Sphingosine-1-phosphate signalling in hearing loss

Progressive age-related hearing loss is very common in the population, affecting the quality of life of a large proportion of people as they get older and their families. It can start at any age. There is no medical treatment available, and hearing aids have limited value in helping to understand speech in difficult listening conditions or noisy backgrounds or to enjoy music. Hearing impairment can be profoundly isolating, both socially and economically. However, despite efforts to understand the underlying biological processes leading to deafness in humans, we still have very little knowledge of these processes, making it difficult to develop alternative treatments to stop or reverse the progression of hearing loss. In this project, we have turned to the mouse to get a better understanding of one type of pathology: a failure to maintain the normal electrochemical environment around the sensory hair cells of the cochlea leading to deafness. Mice have inner ears that are very similar both in structure and in physiology to human ears, and many of the genes we have found to be involved in deafness in mice also are involved in deafness in humans, and vice versa. Therefore we anticipate that our findings will apply directly to human hearing loss. The proposal aims to study the role of a pathway that normally maintains lipids including sphingosine-1-phosphate (S1P) in correct balance in the body. S1P is also a bioactive lipid, with signalling properties that influence the behaviour of various cell types. We know the S1P pathway is important in hearing because mutations in three different genes involved, encoding an enzyme in the pathway (Sgms1), a transporter of S1P (Spns2) and a receptor for S1P (S1pr2) all lead to progressive deafness in the mouse. The proposed research will analyse the pathological process in detail to discover the earliest structural and physiological changes in the cochlea, establish which tissue types within the cochlea require S1P signalling to function normally, and use genetic approaches to ask if the hearing loss can be halted or reversed as a proof-of-principle. These findings will lay the foundations for the development of pharmacological approaches to manipulate S1P signalling as a treatment for progressive hearing loss.

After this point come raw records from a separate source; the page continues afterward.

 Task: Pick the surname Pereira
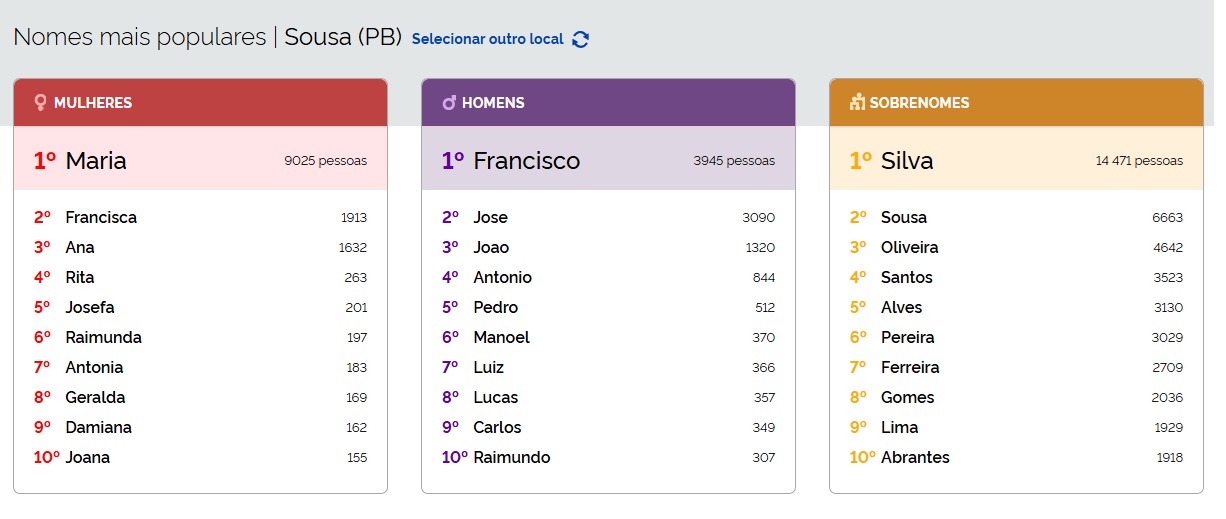tap(907, 337)
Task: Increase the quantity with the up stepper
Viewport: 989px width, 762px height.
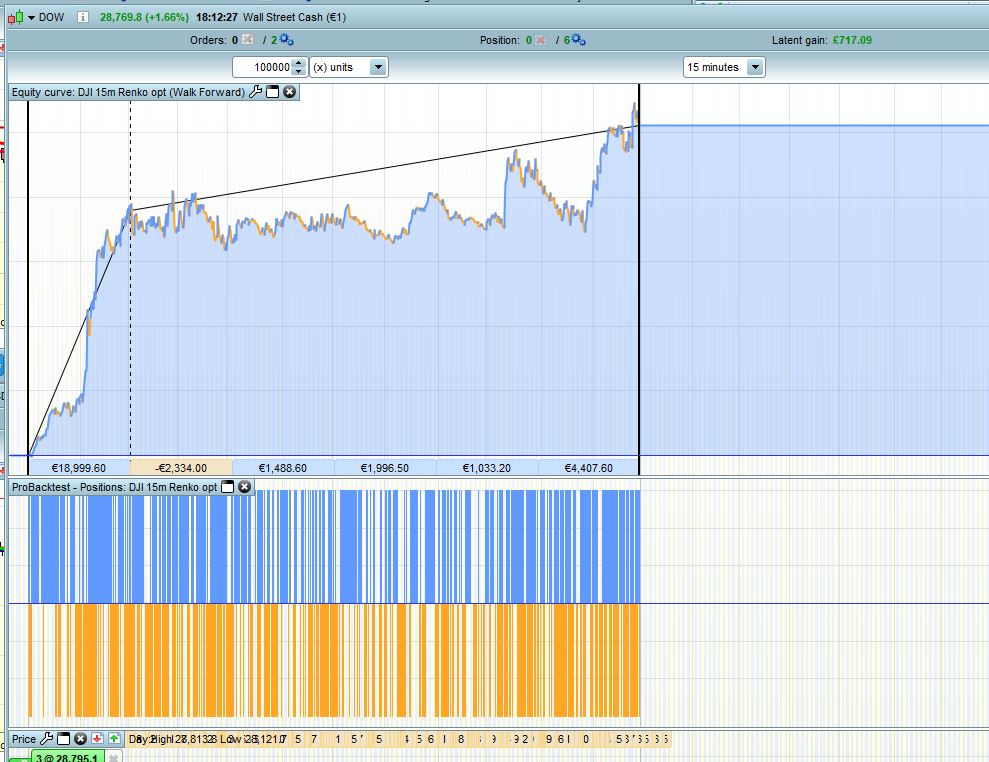Action: (298, 63)
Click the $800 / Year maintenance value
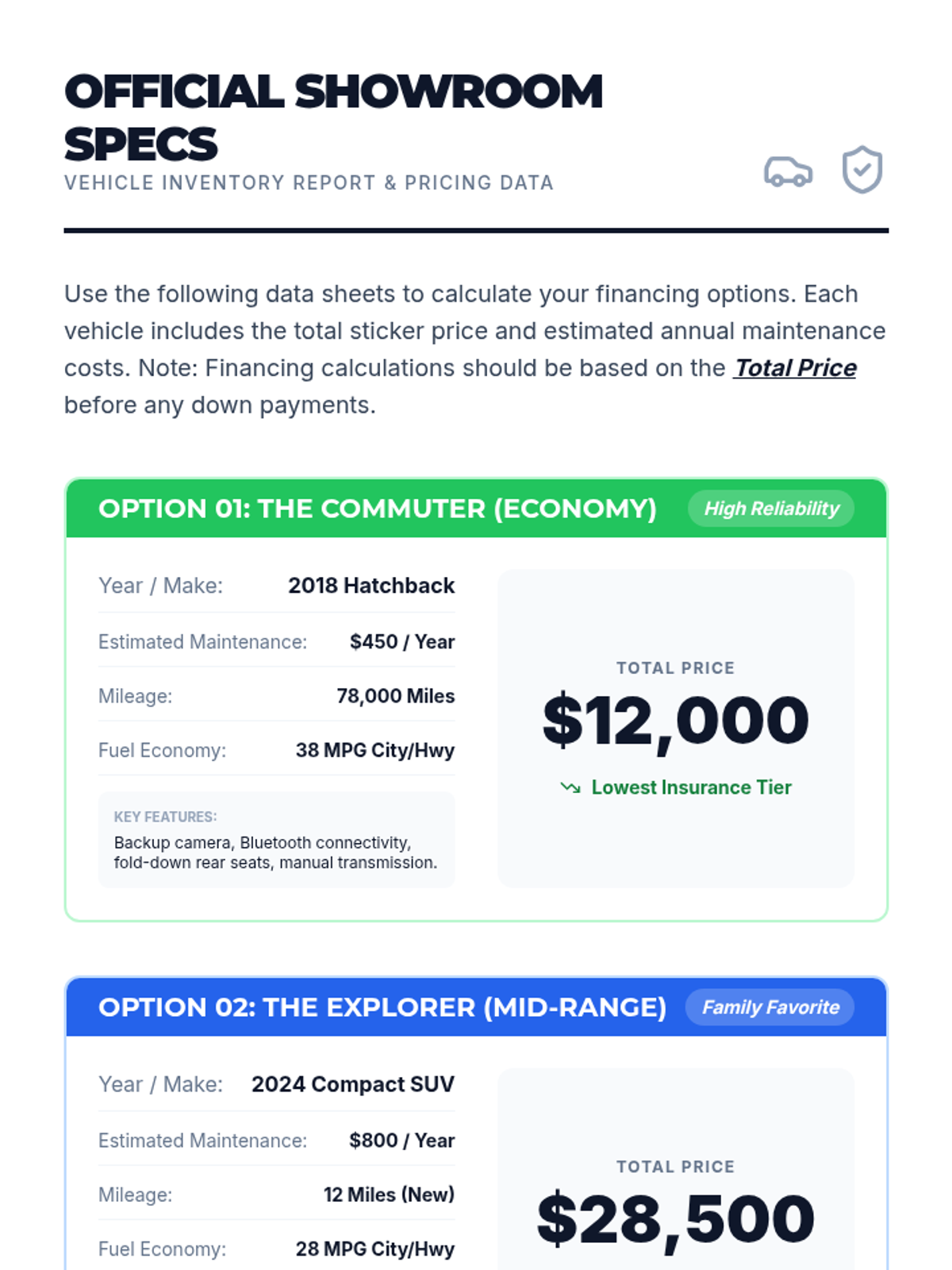Viewport: 952px width, 1270px height. click(x=401, y=1140)
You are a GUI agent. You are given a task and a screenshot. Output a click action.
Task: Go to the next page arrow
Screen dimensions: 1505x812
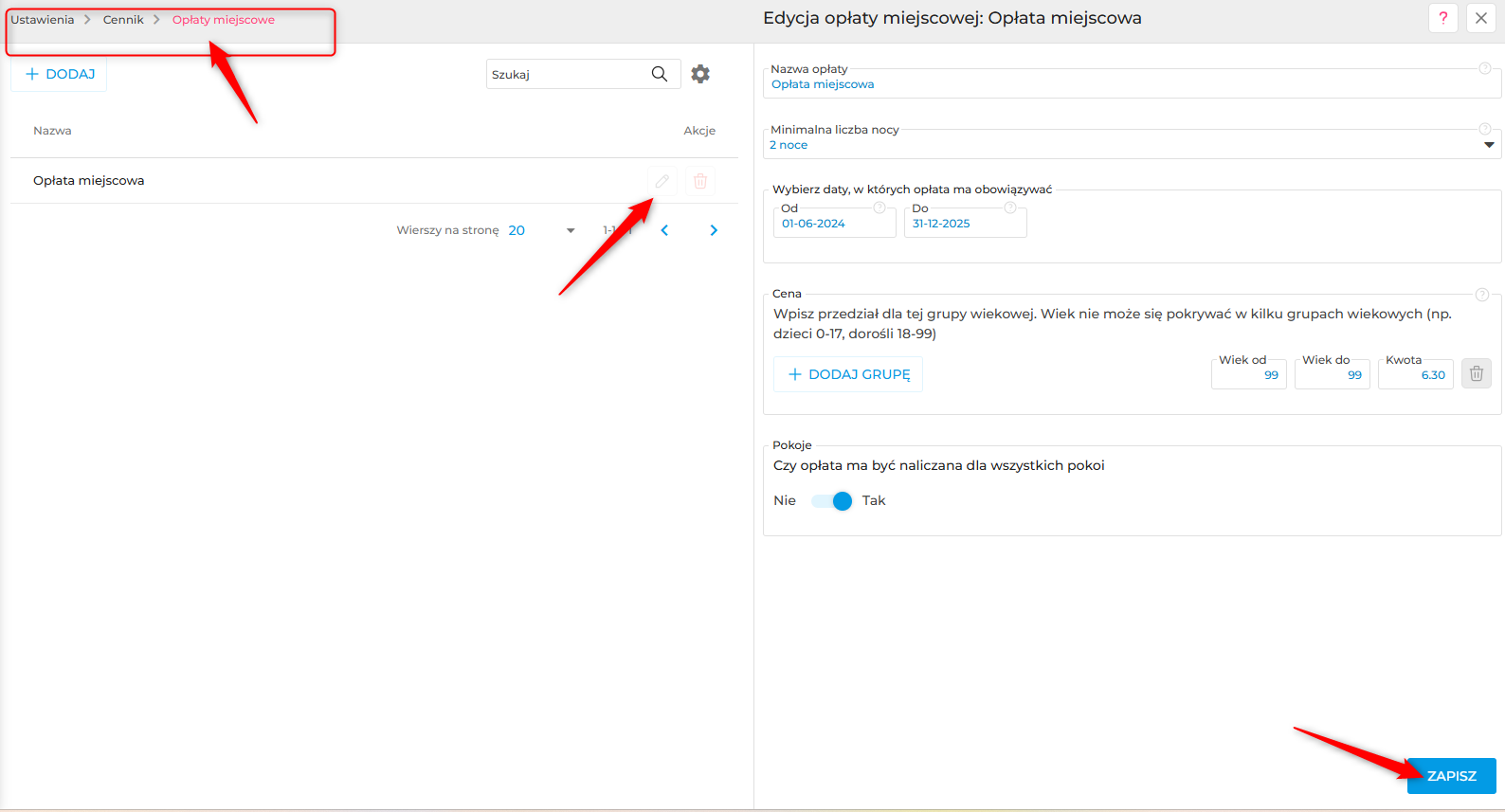point(714,230)
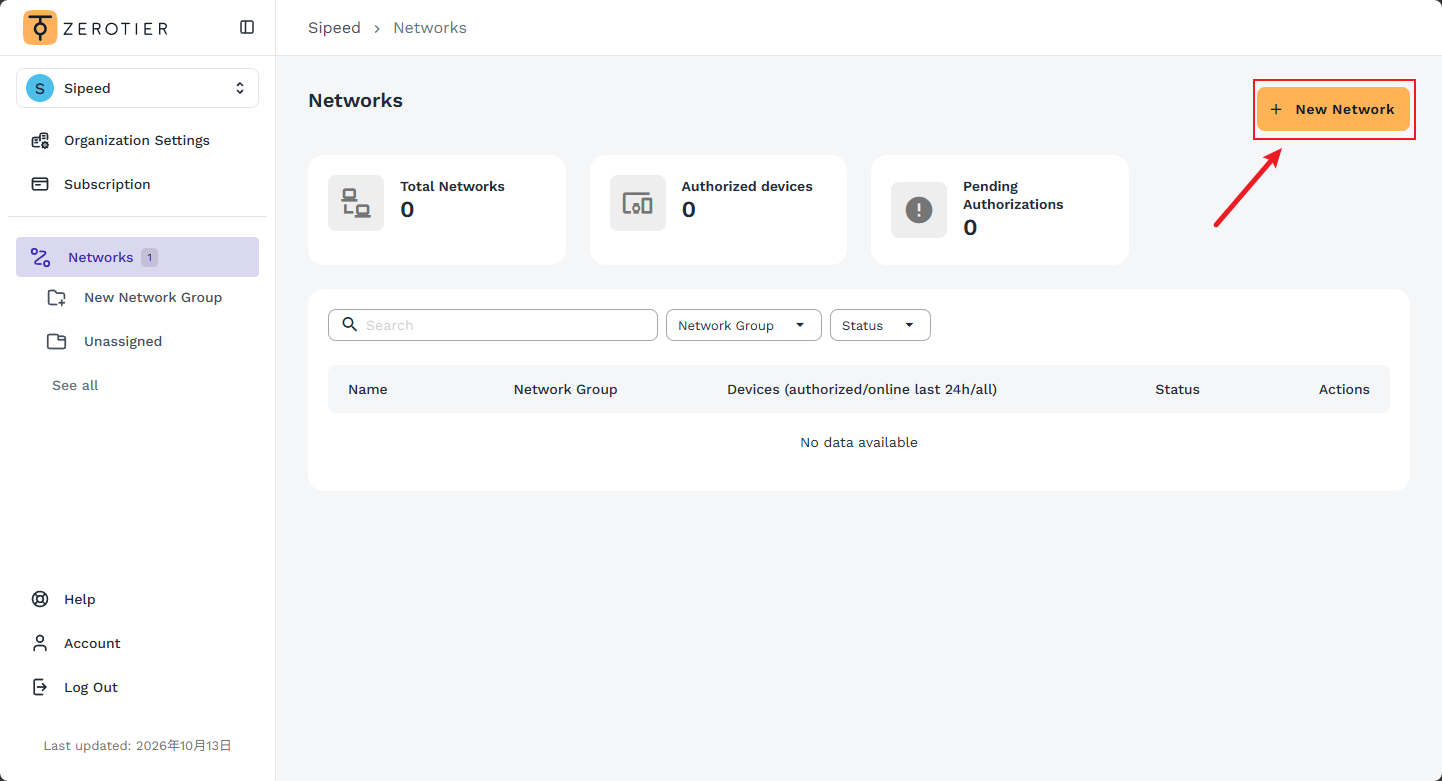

We know that sphingosine-1-phosphate (S1P) signalling is required for hearing because mutations in three genes in this pathway lead to progressive deafness in the mouse. Analysis of these mice suggests that maintenance of the normal electrochemical environment of the fluid bathing sensory hair cells of the cochlea is at fault.
The main objective is to ask if manipulating S1P signalling can reverse hearing loss as a proof-of-principle. The specific questions are:
1. What are the mechanisms underlying progressive hearing loss in mice with mutations affecting S1P signalling?
2. Can progressive hearing loss in S1P-associated deafness be halted or reversed?
3. Is S1P signalling involved in deafness resulting from other triggers for hearing loss?
The first question will be addressed by detailed analysis of the time course of structural and physiological changes in two of the affected lines of mouse (one with rapid and one with slower progression of hearing loss) and identification of the cell types within the cochlea that require S1P signalling using a genetic approach to target gene deletion to specific cells and at specific ages. These findings will tell us which cells we need to target for treatment and when.
The second question involves using a genetic approach to restore normal gene function before, during and after the onset of hearing loss to ask if it can be prevented, halted or even reversed after it has become established. These experiments will aim to determine a critical period for treatment to avoid hearing loss.
The third question will bring in a mouse line with a defect in maintenance of the cochlear fluids due to a different cause, unrelated to S1P. In this mouse line, S1P signalling will be manipulated using genetics to ask if boosting S1P activity can improve hearing irrespective of the specific trigger. If so, then manipulating S1P signalling pharmacologically may be beneficial in a much broader range of cases of human deafness.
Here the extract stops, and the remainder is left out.